By Suverndrini Kakuchi
October 31, 2011
Inspired by the ongoing Occupy Wall Street demonstrations in the United States, thousands of Japanese youth and workers, dissatisfied with growing unemployment and harsh working conditions in the world’s third largest economy, have taken to the streets to demand stable jobs and government reforms. Two weeks ago, a demonstration in Tokyo, billed by organisers as the largest protest in recent years, drew a crowd nearly 5,000-strong.
Labourers and students from all across Japan converged on the capital with raised fists and chants of protest as rap bands played songs about the anxiety and hopelessness in which much of the country is mired.
The current official unemployment rate is five per cent of the total population but among youth the number has risen to almost nine per cent.
In fact, more than 45 per cent of workers aged 15-24 hold irregular jobs and just 56 per cent of new college graduates receive job offers, representing the worst situation for youth in the country since World War II.
Ichie Kumagai, 28, a daycare worker who travelled more than 359 kilometres from Osaka, Japan’s second largest city, to speak at the rally in Tokyo, said, “I am angry, frustrated and worried about the future.
“Young people like myself face a hopeless situation today because officials and society do not care about us,” she told the indignant crowd.
Intense lobbying by millions of daycare workers earlier this year managed to raise the minimum wage to nine dollars per hour, up 50 cents from 2010.

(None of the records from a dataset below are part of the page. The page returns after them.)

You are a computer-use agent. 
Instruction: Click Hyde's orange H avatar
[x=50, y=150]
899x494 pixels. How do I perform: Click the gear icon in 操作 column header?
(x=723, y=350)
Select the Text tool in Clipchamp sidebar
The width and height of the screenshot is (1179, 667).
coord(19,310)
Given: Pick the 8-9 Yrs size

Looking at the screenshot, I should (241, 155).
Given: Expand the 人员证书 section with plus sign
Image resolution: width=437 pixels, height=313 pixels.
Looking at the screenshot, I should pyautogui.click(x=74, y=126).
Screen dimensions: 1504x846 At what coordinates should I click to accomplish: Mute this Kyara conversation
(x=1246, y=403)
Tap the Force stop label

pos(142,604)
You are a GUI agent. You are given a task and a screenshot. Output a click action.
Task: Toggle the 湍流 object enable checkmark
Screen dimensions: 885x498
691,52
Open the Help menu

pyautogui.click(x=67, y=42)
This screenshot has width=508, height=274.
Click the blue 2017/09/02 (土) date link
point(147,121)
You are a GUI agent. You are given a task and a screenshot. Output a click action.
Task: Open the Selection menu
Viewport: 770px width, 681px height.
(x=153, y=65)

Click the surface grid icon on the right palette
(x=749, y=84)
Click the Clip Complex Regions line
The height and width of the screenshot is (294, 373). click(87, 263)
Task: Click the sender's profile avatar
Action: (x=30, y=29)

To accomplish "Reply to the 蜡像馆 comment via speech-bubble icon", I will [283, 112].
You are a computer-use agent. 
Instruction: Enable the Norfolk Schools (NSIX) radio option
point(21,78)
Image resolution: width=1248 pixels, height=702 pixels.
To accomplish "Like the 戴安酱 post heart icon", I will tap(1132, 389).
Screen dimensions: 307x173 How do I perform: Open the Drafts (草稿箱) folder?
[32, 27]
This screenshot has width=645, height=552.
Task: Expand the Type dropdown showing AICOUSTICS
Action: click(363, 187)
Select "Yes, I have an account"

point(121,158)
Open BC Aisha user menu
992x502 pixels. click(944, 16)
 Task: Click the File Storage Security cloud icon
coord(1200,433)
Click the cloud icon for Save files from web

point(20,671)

More than 30,000 signatures have been collected in Saita town in Osaka alone, in a petition to stop planned regulations that will permit such changes as increasing the number of children to a maximum of 30 per daycare worker and hiring part-time workers instead of offering regular jobs.
Kumagai said that her salary has remained static over six years of hard work while her job has only gotten more demanding.
She works at least 12 hours a day without overtime pay each week. She added that saving money has become crucial to protect against an unstable future.
Meanwhile Japan’s huge fiscal deficit stemming from its two decade economic recession, coupled with an ageing population, has ushered in new regulations aimed at reducing public welfare spending.
“The government justifies such moves because public funds are dwindling. We do not agree with that reasoning,” Kumagai said.
Inspired by the US
Japanese protestors are inspired by the rhetoric in the US against bailing out banks and big businesses, as well as against austerity measures that are widely believed to shrink the middle class by slashing public spending and creating widespread, cyclical unemployment.
“We are influenced by the protests in the US but we want to develop our own way of gaining a stable future,” Makoto Kawazoe, a representative of the Kanto Youth Union, a leading labour rights organisation in Japan, said.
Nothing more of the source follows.